Platform Engineering Buffet at SEITENBAU

Posted on

Nico Thomas Nico Thomas Adam Gordon Bell Adam Gordon Bell

This post is based on my video interview with Nico Thomas, a platform engineer at SEITENBAU. In this article, Nico shares how he and his team built a flexible, reusable platform to support 20+ diverse projects using Pulumi. Watch the video below or read on for Nico’s take on building an infrastructure buffet. - Adam Gordon Bell

Imagine your company isn’t Spotify with one product pipeline, but 20 independent government projects running on Ansible-provisioned VMs—some on Kubernetes, some delivered into other customer data centers, some operated by clients themselves. Each team is building its own CI/CD, secrets management, and integrations. You’re left with a million reinvented wheels.

That was the situation my team and I faced at SEITENBAU, a German software company specializing in custom development for both public and private sectors. Unlike the typical platform engineering stories—where teams build infrastructure for a single product with multiple microservices—we had a fundamentally different challenge: How do you build a platform that serves dozens of completely independent projects, each with their own technology choices, deployment targets, and operational models?

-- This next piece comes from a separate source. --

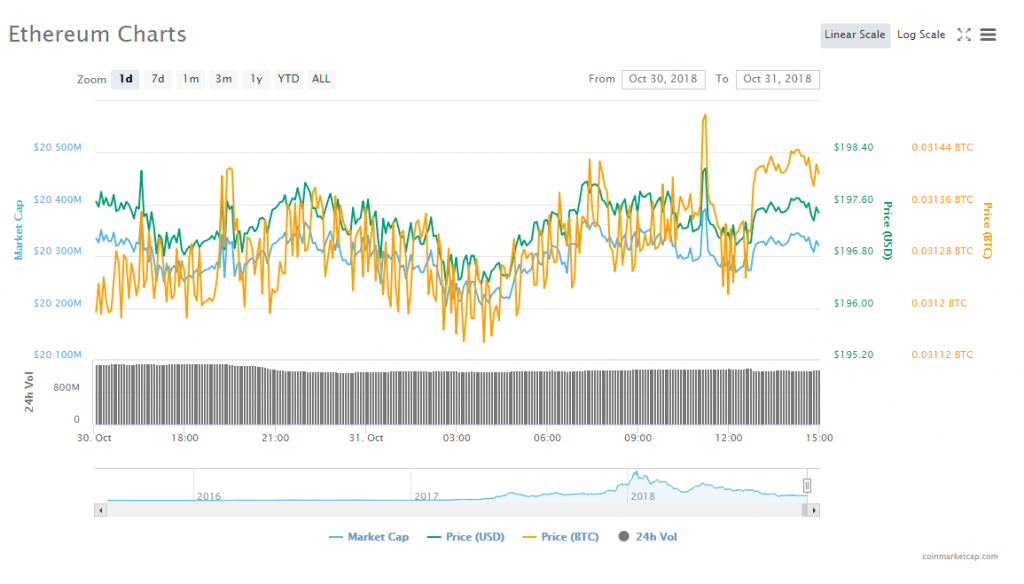Image resolution: width=1024 pixels, height=584 pixels.
Task: Choose YTD zoom range
Action: [x=288, y=79]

The answer? Stop trying to force everyone onto the same plate. Instead, build a buffet.

The Buffet Philosophy

Buffet visualization with labeled containers showing NPM Artifact Storage, Container Registry, and various infrastructure components

Think of a traditional platform as a set menu—also known as prix fixe—where everyone gets the same courses, prepared the same way, in the same order. But what if your diners include vegans, carnivores, and people with various dietary restrictions? What if some want a quick snack while others need a seven-course meal?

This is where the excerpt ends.